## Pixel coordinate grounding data
● ● ●

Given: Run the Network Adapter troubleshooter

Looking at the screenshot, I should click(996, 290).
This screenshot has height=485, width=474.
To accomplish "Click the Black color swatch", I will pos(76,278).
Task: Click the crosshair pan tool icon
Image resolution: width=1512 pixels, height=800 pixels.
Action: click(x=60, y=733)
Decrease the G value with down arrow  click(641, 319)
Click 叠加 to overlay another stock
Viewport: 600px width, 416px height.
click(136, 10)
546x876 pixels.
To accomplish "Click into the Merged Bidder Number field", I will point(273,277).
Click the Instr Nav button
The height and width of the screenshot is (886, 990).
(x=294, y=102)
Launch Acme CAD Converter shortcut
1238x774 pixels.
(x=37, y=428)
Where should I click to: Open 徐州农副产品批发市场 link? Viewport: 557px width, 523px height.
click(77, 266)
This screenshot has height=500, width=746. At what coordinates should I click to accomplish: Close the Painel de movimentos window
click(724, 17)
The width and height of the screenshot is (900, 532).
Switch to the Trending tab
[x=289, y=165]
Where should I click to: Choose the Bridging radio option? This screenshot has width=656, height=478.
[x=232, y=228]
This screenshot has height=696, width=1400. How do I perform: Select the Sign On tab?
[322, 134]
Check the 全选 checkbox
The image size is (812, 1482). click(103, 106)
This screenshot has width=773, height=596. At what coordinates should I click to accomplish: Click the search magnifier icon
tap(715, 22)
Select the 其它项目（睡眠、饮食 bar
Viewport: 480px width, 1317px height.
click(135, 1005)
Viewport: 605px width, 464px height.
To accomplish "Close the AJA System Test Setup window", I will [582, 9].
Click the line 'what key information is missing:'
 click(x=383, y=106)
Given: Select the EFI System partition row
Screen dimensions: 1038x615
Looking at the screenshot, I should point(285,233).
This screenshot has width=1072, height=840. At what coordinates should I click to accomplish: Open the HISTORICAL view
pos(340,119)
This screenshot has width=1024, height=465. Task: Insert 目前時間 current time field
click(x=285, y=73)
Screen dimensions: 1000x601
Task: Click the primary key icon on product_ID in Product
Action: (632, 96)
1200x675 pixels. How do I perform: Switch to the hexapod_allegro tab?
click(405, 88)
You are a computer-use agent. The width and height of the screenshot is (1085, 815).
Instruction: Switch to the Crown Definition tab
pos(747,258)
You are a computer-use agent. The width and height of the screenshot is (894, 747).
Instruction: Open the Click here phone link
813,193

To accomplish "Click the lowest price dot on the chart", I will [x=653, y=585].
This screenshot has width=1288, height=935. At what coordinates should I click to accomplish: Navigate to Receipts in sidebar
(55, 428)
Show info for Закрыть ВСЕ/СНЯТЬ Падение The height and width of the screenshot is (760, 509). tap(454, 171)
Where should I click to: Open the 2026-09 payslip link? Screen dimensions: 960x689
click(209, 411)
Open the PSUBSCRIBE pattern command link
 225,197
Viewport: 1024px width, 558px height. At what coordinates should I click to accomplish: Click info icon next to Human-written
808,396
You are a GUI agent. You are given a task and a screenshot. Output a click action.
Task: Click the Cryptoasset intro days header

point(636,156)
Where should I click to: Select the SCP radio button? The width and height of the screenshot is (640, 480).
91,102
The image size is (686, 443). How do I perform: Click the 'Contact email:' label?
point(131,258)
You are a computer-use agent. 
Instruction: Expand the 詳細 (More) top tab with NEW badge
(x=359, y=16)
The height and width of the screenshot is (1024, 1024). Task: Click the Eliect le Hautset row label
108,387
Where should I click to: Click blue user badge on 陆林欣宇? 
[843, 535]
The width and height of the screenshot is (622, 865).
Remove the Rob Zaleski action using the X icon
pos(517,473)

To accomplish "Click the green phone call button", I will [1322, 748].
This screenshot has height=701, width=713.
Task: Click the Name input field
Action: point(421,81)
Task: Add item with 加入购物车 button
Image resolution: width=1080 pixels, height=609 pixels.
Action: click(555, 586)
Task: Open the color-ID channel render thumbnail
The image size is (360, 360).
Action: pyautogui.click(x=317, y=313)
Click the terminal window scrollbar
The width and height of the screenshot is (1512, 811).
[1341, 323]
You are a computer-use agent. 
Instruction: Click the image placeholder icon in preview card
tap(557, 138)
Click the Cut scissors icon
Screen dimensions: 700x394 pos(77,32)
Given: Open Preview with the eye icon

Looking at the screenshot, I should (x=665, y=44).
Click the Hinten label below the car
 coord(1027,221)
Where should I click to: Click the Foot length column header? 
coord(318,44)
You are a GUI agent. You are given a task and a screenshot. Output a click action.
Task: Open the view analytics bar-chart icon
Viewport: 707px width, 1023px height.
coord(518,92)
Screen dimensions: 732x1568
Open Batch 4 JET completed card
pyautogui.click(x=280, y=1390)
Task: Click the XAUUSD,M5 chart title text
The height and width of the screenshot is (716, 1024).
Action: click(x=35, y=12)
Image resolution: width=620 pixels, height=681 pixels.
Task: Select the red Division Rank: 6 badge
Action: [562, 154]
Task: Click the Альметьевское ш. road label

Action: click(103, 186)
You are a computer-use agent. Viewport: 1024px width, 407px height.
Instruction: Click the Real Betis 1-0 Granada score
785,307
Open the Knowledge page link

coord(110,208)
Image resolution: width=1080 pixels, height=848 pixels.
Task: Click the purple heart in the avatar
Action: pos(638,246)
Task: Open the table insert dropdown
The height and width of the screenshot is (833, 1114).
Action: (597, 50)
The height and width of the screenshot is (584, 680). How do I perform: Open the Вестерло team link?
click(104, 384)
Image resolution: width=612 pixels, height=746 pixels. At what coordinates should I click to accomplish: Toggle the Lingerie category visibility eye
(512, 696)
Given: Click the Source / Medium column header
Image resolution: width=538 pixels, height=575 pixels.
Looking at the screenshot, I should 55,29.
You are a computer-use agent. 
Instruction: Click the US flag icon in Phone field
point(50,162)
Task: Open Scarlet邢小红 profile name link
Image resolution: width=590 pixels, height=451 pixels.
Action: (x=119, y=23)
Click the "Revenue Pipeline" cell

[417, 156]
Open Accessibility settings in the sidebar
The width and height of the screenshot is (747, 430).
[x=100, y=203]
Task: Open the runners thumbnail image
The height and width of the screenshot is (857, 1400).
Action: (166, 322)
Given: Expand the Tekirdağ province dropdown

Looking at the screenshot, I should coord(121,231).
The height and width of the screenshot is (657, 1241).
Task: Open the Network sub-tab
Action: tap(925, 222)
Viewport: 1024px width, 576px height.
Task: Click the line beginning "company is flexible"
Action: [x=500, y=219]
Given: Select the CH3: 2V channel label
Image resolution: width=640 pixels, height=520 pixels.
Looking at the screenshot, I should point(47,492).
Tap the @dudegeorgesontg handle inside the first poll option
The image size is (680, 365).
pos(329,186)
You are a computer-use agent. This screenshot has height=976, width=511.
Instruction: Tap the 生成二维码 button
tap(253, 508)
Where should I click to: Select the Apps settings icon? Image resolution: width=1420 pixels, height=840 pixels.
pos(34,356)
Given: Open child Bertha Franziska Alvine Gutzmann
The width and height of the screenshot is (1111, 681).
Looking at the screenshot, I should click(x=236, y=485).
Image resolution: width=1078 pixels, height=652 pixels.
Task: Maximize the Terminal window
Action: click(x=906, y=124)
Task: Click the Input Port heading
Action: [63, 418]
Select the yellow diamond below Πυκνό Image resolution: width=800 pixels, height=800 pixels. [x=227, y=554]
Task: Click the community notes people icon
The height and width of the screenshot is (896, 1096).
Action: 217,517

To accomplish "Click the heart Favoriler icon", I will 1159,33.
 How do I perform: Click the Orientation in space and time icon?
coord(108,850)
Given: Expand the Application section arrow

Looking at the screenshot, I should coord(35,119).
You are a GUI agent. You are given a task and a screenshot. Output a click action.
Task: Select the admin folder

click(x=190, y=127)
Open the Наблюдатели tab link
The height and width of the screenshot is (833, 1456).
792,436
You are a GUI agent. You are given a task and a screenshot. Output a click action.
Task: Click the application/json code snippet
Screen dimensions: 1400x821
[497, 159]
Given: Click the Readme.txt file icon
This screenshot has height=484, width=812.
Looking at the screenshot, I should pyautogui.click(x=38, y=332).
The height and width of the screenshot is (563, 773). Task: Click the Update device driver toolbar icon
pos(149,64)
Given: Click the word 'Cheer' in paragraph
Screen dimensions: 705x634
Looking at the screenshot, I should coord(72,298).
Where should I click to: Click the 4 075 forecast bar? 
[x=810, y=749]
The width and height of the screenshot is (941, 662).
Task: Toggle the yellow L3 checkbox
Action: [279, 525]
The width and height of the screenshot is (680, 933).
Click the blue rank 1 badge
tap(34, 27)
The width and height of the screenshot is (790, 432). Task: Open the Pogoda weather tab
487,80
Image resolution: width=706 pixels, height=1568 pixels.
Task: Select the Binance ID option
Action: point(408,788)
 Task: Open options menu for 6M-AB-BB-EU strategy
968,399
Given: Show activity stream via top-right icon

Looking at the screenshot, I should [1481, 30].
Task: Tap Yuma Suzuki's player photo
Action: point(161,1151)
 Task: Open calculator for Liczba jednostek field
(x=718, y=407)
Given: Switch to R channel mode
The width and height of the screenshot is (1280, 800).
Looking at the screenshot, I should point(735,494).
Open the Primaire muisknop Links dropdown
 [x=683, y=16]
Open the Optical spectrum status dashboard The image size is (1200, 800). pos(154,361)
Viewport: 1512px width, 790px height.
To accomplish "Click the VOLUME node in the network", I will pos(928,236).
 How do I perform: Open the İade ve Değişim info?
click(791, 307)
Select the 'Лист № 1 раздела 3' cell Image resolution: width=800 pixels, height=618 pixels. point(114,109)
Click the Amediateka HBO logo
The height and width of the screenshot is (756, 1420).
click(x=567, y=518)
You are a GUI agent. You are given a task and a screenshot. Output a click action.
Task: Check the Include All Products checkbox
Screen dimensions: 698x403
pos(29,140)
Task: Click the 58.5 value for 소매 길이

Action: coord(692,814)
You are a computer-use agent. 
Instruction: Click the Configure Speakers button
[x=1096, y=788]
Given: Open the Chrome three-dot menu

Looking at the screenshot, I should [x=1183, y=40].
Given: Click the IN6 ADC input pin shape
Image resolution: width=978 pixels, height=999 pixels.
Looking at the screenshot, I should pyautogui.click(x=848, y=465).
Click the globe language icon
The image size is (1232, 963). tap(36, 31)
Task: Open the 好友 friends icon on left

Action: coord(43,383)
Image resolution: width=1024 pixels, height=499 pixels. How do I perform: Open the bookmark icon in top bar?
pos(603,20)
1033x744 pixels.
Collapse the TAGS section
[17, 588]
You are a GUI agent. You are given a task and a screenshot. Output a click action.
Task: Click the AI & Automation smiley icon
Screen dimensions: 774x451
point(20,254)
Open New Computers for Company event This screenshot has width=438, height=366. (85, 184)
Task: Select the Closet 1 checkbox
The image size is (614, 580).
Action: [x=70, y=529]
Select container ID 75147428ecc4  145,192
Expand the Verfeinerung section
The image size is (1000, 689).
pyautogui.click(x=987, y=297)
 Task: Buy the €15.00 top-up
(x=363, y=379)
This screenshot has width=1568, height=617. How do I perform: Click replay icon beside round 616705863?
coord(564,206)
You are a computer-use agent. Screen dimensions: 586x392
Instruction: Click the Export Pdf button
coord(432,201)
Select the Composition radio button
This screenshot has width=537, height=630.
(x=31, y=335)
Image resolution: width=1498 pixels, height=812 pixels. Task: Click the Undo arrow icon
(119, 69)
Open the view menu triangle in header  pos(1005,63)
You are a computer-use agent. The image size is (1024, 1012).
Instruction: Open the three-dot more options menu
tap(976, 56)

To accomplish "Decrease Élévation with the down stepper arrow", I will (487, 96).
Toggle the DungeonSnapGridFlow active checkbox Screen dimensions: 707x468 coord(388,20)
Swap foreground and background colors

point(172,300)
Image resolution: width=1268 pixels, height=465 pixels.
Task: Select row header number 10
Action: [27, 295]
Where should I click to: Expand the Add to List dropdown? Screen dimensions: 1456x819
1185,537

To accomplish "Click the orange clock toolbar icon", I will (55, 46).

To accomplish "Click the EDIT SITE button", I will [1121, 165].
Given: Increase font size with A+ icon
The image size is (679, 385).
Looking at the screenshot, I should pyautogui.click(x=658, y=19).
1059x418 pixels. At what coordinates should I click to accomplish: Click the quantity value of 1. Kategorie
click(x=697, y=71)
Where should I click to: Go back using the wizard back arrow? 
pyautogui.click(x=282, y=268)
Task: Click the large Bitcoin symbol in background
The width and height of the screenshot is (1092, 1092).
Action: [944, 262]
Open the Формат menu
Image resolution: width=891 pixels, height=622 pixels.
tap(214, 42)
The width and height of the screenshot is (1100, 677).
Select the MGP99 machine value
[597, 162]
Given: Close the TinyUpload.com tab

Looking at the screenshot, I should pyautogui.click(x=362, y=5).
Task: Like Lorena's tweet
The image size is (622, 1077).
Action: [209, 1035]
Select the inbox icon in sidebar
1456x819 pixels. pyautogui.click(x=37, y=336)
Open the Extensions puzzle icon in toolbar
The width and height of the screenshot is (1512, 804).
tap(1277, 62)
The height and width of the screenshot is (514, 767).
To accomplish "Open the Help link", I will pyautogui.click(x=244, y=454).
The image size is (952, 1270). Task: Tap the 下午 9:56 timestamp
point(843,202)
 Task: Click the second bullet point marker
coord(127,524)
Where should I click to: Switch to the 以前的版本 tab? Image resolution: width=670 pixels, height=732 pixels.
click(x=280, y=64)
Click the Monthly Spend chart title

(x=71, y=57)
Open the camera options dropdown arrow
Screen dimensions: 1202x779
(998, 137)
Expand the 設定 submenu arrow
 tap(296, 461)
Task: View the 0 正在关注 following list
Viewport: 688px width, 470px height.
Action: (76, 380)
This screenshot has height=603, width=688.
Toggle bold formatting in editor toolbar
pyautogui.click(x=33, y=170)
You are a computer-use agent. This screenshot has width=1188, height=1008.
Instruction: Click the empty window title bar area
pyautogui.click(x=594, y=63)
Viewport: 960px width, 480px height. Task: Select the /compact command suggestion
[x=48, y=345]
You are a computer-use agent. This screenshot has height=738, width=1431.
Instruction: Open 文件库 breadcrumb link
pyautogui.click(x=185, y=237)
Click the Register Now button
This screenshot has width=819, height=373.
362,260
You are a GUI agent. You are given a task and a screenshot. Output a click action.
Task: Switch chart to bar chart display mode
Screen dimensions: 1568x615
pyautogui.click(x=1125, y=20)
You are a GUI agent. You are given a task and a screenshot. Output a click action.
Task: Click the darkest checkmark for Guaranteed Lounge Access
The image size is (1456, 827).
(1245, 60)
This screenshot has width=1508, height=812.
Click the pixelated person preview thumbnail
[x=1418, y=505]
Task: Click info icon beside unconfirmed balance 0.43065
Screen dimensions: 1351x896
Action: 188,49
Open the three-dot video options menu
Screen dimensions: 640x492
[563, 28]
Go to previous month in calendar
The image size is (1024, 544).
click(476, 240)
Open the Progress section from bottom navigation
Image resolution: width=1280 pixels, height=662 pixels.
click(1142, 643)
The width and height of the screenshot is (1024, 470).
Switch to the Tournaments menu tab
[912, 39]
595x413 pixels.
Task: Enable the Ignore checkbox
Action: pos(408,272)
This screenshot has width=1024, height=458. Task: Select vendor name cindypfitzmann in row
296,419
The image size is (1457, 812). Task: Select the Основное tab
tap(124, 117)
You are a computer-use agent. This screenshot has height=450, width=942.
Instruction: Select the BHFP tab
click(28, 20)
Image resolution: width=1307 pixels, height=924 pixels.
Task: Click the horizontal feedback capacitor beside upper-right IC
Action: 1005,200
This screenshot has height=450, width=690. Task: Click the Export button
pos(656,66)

● ● ●

Say how many lines of the records include the string "channel"; the number alone is enough.

3